»»
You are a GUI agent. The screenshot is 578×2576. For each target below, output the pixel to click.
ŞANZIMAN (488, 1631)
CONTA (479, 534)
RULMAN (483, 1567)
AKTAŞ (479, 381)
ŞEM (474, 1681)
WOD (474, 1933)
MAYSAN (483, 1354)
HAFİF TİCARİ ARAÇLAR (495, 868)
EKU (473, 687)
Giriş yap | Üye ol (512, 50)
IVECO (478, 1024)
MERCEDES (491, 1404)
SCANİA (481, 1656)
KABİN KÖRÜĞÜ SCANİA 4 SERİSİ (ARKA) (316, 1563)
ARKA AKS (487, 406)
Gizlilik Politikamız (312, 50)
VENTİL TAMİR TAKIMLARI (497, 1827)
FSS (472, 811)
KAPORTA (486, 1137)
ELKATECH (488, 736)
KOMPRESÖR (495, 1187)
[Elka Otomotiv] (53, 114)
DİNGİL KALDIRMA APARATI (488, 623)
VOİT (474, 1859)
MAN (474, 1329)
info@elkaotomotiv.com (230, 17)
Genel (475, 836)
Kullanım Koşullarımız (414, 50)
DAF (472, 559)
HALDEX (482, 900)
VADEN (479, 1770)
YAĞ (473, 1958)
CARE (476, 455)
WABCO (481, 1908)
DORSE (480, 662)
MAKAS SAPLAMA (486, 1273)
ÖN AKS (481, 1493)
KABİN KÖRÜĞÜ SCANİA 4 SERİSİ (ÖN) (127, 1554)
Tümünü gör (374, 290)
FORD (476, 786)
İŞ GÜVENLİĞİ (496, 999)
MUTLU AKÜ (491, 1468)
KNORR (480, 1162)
««
» **WORK INSTRUCTIONS**
Could you output every record above exactly as written?

» **OUTPUT OF THE TASK**
You are a GUI agent. The screenshot is 578×2576. For each target below, output the pixel to click.
ŞANZIMAN (488, 1631)
CONTA (479, 534)
RULMAN (483, 1567)
AKTAŞ (479, 381)
ŞEM (474, 1681)
WOD (474, 1933)
MAYSAN (483, 1354)
HAFİF TİCARİ ARAÇLAR (495, 868)
EKU (473, 687)
Giriş yap | Üye ol (512, 50)
IVECO (478, 1024)
MERCEDES (491, 1404)
SCANİA (481, 1656)
KABİN KÖRÜĞÜ SCANİA 4 SERİSİ (ARKA) (316, 1563)
ARKA AKS (487, 406)
Gizlilik Politikamız (312, 50)
VENTİL TAMİR TAKIMLARI (497, 1827)
FSS (472, 811)
KAPORTA (486, 1137)
ELKATECH (488, 736)
KOMPRESÖR (495, 1187)
[Elka Otomotiv] (53, 114)
DİNGİL KALDIRMA APARATI (488, 623)
VOİT (474, 1859)
MAN (474, 1329)
info@elkaotomotiv.com (230, 17)
Genel (475, 836)
Kullanım Koşullarımız (414, 50)
DAF (472, 559)
HALDEX (482, 900)
VADEN (479, 1770)
YAĞ (473, 1958)
CARE (476, 455)
WABCO (481, 1908)
DORSE (480, 662)
MAKAS SAPLAMA (486, 1273)
ÖN AKS (481, 1493)
KABİN KÖRÜĞÜ SCANİA 4 SERİSİ (ÖN) (127, 1554)
Tümünü gör (374, 290)
FORD (476, 786)
İŞ GÜVENLİĞİ (496, 999)
MUTLU AKÜ (491, 1468)
KNORR (480, 1162)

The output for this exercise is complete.